Pixel coordinate grounding data ▸
== Segment start ==

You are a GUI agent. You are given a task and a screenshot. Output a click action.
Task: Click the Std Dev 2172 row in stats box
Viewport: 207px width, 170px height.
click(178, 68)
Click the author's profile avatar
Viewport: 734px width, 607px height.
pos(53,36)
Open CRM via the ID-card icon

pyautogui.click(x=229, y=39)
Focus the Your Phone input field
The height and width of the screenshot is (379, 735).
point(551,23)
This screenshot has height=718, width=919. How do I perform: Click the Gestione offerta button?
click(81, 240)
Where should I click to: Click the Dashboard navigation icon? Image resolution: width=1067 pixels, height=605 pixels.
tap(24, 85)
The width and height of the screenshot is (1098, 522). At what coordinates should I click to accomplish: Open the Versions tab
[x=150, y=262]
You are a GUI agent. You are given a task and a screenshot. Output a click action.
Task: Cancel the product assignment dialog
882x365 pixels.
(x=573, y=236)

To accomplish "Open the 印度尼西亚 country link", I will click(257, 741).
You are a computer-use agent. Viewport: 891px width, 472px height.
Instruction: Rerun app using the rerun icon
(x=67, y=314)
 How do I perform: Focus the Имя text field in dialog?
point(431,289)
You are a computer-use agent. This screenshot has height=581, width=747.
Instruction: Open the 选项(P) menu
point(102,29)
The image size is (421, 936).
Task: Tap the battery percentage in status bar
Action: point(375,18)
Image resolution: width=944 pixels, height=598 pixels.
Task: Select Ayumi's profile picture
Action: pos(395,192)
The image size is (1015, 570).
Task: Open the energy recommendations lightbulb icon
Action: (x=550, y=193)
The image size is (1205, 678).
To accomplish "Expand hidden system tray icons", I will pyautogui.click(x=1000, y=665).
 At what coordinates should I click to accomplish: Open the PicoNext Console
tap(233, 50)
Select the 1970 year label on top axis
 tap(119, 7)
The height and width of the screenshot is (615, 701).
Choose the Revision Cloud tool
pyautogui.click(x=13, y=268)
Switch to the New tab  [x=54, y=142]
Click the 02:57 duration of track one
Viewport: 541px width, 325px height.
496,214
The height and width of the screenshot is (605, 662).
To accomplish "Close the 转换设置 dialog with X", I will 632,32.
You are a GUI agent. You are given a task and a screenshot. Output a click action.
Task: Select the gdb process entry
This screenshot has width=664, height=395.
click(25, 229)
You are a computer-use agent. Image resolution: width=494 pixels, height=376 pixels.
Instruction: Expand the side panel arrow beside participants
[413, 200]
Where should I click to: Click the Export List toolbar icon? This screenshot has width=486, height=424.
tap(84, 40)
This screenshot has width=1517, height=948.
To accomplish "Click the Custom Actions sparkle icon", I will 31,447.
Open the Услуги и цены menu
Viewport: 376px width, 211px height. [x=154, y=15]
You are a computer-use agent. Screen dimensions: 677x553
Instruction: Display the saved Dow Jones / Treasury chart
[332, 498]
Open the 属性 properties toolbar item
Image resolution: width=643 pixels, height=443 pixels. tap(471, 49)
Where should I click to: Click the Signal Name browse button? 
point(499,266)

== Segment end ==

ASSIGNMENT ▸
Return all of the entries word for word.

RESULT OF THE EXERCISE ▸
You are a GUI agent. You are given a task and a screenshot. Output a click action.
Task: Click the Std Dev 2172 row in stats box
Viewport: 207px width, 170px height.
click(178, 68)
Click the author's profile avatar
Viewport: 734px width, 607px height.
pos(53,36)
Open CRM via the ID-card icon

pyautogui.click(x=229, y=39)
Focus the Your Phone input field
The height and width of the screenshot is (379, 735).
point(551,23)
This screenshot has height=718, width=919. How do I perform: Click the Gestione offerta button?
click(81, 240)
Where should I click to: Click the Dashboard navigation icon? Image resolution: width=1067 pixels, height=605 pixels.
tap(24, 85)
The width and height of the screenshot is (1098, 522). At what coordinates should I click to accomplish: Open the Versions tab
[x=150, y=262]
You are a GUI agent. You are given a task and a screenshot. Output a click action.
Task: Cancel the product assignment dialog
882x365 pixels.
(x=573, y=236)

To accomplish "Open the 印度尼西亚 country link", I will click(257, 741).
You are a computer-use agent. Viewport: 891px width, 472px height.
Instruction: Rerun app using the rerun icon
(x=67, y=314)
 How do I perform: Focus the Имя text field in dialog?
point(431,289)
You are a computer-use agent. This screenshot has height=581, width=747.
Instruction: Open the 选项(P) menu
point(102,29)
The image size is (421, 936).
Task: Tap the battery percentage in status bar
Action: point(375,18)
Image resolution: width=944 pixels, height=598 pixels.
Task: Select Ayumi's profile picture
Action: pos(395,192)
The image size is (1015, 570).
Task: Open the energy recommendations lightbulb icon
Action: (x=550, y=193)
The image size is (1205, 678).
To accomplish "Expand hidden system tray icons", I will pyautogui.click(x=1000, y=665).
 At what coordinates should I click to accomplish: Open the PicoNext Console
tap(233, 50)
Select the 1970 year label on top axis
 tap(119, 7)
The height and width of the screenshot is (615, 701).
Choose the Revision Cloud tool
pyautogui.click(x=13, y=268)
Switch to the New tab  [x=54, y=142]
Click the 02:57 duration of track one
Viewport: 541px width, 325px height.
496,214
The height and width of the screenshot is (605, 662).
To accomplish "Close the 转换设置 dialog with X", I will 632,32.
You are a GUI agent. You are given a task and a screenshot. Output a click action.
Task: Select the gdb process entry
This screenshot has width=664, height=395.
click(25, 229)
You are a computer-use agent. Image resolution: width=494 pixels, height=376 pixels.
Instruction: Expand the side panel arrow beside participants
[413, 200]
Where should I click to: Click the Export List toolbar icon? This screenshot has width=486, height=424.
tap(84, 40)
This screenshot has width=1517, height=948.
To accomplish "Click the Custom Actions sparkle icon", I will 31,447.
Open the Услуги и цены menu
Viewport: 376px width, 211px height. [x=154, y=15]
You are a computer-use agent. Screen dimensions: 677x553
Instruction: Display the saved Dow Jones / Treasury chart
[332, 498]
Open the 属性 properties toolbar item
Image resolution: width=643 pixels, height=443 pixels. tap(471, 49)
Where should I click to: Click the Signal Name browse button? 
point(499,266)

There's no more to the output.